Sixty-four senators, including 17 Republicans, agreed to impose price controls on debit transactions over the furious objections of the beleaguered banking industry….Last year businesses paid Visa and MasterCard $19.71 billion on debit card transactions, according to The Nilson Report, a trade magazine that is regarded as the best source of data on the industry. Visa and MasterCard in turn passed about 80 percent of the money, roughly $15.8 billion, to the banks that issued the cards.

So what are banks going to be forced to do in order to make up their lost profits?

Some experts warned that lower profit margins could lead banks to curtail bank card reward programs.

Ouch! No more reward programs. I think I can live with that. But if your life got a whole lot grimmer when you heard this, consider that what it really means is that for the past decade you’ve been paying about 1% extra on every single debit card purchase you’ve made so that banks could then rebate about half that amount back to you in the form of “rewards.” Anyone who thinks that’s a good deal, raise your hands. (No, not you bankers in the back. We already know it’s a good deal for you.)

§ **Tasks to perform**:
A) In the debit card fee commentary, how much did businesses pay Visa and MasterCard on debit card transactions last year?
B) Continue the debit card fee commentary from its final sentence.

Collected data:
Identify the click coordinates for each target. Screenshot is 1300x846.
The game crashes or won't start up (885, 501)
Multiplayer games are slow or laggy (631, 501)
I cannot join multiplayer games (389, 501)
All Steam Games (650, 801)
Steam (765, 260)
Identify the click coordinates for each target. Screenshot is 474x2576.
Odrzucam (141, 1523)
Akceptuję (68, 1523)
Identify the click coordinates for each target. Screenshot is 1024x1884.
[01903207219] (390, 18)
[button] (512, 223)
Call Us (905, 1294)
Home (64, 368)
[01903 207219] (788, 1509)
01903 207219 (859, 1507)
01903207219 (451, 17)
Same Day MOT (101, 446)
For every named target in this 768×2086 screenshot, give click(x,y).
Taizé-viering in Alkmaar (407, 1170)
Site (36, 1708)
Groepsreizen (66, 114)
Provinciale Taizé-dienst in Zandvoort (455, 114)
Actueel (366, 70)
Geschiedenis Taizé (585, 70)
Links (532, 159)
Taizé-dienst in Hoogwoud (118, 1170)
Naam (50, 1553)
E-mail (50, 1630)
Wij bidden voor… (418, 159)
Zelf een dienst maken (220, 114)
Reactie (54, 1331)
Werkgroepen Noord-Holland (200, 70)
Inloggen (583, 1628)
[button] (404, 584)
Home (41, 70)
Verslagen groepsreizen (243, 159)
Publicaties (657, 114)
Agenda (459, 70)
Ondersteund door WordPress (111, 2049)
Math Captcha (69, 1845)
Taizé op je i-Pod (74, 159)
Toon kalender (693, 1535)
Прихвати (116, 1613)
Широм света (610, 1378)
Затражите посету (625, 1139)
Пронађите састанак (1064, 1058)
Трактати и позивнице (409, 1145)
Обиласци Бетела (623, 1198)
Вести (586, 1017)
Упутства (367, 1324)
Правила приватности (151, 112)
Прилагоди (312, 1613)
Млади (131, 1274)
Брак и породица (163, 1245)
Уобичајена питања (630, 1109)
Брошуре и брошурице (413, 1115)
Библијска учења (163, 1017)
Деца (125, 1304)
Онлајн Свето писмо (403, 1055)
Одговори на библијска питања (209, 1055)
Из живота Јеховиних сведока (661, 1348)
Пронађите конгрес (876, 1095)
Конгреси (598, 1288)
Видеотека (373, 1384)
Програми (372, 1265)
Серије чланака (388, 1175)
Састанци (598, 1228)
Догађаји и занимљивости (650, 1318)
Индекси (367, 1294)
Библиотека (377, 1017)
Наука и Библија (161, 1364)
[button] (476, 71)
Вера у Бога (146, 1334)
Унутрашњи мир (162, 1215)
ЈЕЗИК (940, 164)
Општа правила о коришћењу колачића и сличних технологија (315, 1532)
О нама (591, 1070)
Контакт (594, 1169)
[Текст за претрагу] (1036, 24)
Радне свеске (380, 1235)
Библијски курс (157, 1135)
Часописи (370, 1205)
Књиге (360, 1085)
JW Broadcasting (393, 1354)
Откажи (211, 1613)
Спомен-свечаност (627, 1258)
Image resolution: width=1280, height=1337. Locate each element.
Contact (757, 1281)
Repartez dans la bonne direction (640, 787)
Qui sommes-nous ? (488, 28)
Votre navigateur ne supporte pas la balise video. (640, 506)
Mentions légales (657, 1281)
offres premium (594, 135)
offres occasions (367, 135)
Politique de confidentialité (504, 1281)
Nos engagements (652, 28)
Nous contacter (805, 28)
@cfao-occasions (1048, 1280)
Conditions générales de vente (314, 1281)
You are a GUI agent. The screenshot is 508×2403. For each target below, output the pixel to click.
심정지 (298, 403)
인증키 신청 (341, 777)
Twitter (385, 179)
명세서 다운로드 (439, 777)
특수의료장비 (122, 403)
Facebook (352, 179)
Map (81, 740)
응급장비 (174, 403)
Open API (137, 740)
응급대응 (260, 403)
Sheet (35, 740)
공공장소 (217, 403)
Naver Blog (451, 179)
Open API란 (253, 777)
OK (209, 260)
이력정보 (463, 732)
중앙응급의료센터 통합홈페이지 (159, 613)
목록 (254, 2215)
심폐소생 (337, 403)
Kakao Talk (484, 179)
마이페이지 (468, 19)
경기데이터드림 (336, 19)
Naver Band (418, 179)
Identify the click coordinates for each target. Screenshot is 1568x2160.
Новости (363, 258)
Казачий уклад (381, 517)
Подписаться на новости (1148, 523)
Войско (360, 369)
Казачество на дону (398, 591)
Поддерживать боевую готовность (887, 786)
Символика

§ **Task-by-task answers**:
A) $19.71 billion

B)
Still not convinced? Well, Europe mandates fees about one-quarter ours and somehow manages to support a thriving debit card business anyway. And if even that doesn’t convince you, go back and read this post about how debit cards used to be essentially free until Visa barged into the market and deliberately set out to force merchants into a higher-cost program, and then after they’d succeeded, raised fees on the lower cost program too. Not because either of these programs actually cost anything to run, but just because they could. If it doesn’t make your blood boil, then nothing will.